To split a string into words, use the words function (in the Prelude). To eliminate non-word characters, filter with Data.Char.isAlphaNum. Zip the list together with its tail to get adjacent pairs (x, y). Fold the list, consing a new list that contains all x where x == y.

Someting like:

repetitions s = map fst . filter (uncurry (==)) . zip l $ tail l
  where l = map (filter isAlphaNum) (words s)

I'm not sure that works, but it should give you a rough idea.

OTHER TIPS

I am new to this language so my solution could be a kind of ugly in the eyes of an Haskell veteran, but anyway:

let repetitions x = concat (map tail (filter (\x -> (length x) > 1) (List.group (words (filter (\c -> (c >= 'a' && c <= 'z') || (c>='A' && c <= 'Z') ||  c==' ') x)))))

This part will remove all non letters and non spaces from a string s:

filter (\c -> (c >= 'a' && c <= 'z') || (c>='A' && c <= 'Z') ||  c==' ') s

This one will split a string s to words and group the same words to lists returning list of lists:

List.group (words s)

When this part will remove all lists with less than two elements:

filter (\x -> (length x) > 1) s

After what we will concatenate all lists to one removing one element from them though

concat (map tail s)

This might be inelegent, however it is conceptually very simple.

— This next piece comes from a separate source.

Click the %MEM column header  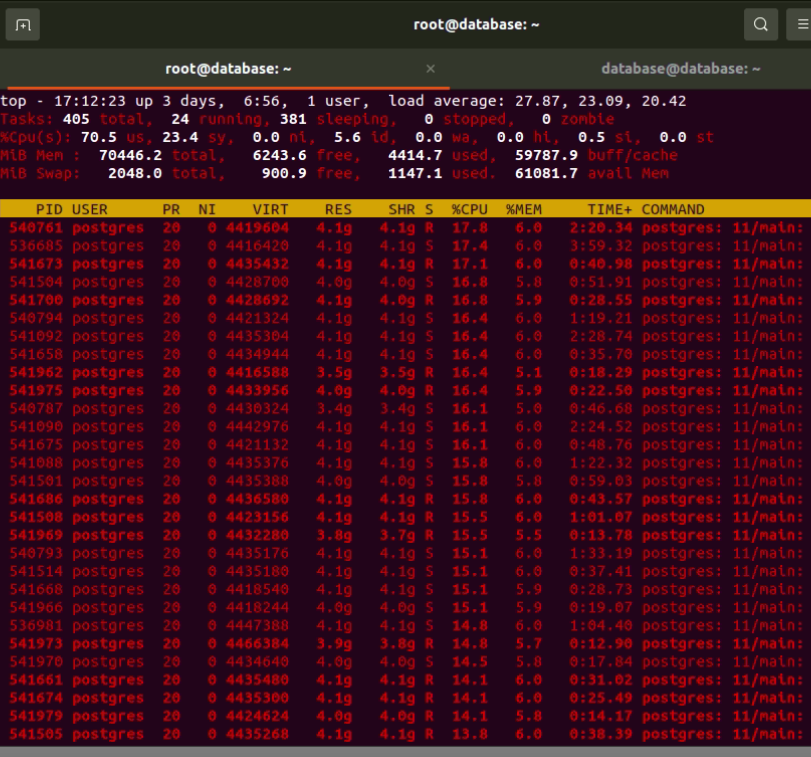(523, 210)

I'm assuming that its looking for consecutive duplicate words like the examples.

-- a wrapper that allows you to give the input as a String
repititions :: String -> [String]
repititions s = repititionsLogic (words s)
-- dose the real work 
repititionsLogic :: [String] -> [String]
repititionsLogic [] = []
repititionsLogic [a] = []
repititionsLogic (a:as) 
    | ((==) a (head as)) = a : repititionsLogic as
    | otherwise = repititionsLogic as

Building on what Alexander Prokofyev answered:

repetitions x = concat (map tail (filter (\x -> (length x) > 1) (List.group (word (filter (\c -> (c >= 'a' && c <= 'z') || (c>='A' && c <= 'Z') || c==' ') x)))))

Remove unnecessary parenthesis:

repetitions x = concat (map tail (filter (\x -> length x > 1) (List.group (word (filter (\c -> c >= 'a' && c <= 'z' || c>='A' && c <= 'Z' || c==' ') x)))))

Use $ to remove more parenthesis (each $ can replace an opening parenthesis if the ending parenthesis is at the end of the expression):

repetitions x = concat $ map tail $ filter (\x -> length x > 1) $ List.group $ word $ filter (\c -> c >= 'a' && c <= 'z' || c>='A' && c <= 'Z' || c==' ') x

Replace character ranges with functions from Data.Char, merge concat and map:

repetitions x = concatMap tail $ filter (\x -> length x > 1) $ List.group $ word $ filter (\c -> isAlpha c || isSeparator c) x

Use a section and currying in points-free style to simplify (\x -> length x > 1) to ((>1) . length). This combines length with (>1) (a partially applied operator, or section) in a right-to-left pipeline.

repetitions x = concatMap tail $ filter ((>1) . length) $ List.group $ word $ filter (\c -> isAlpha c || isSeparator c) x

Eliminate explicit "x" variable to make overall expression points-free:

repetitions = concatMap tail . filter ((>1) . length) . List.group . word . filter (\c -> isAlpha c || isSeparator c)

Now the entire function, reading from right to left, is a pipeline that filters only alpha or separator characters, splits it into words, breaks it into groups, filters those groups with more than 1 element, and then reduces the remaining groups to the first element of each.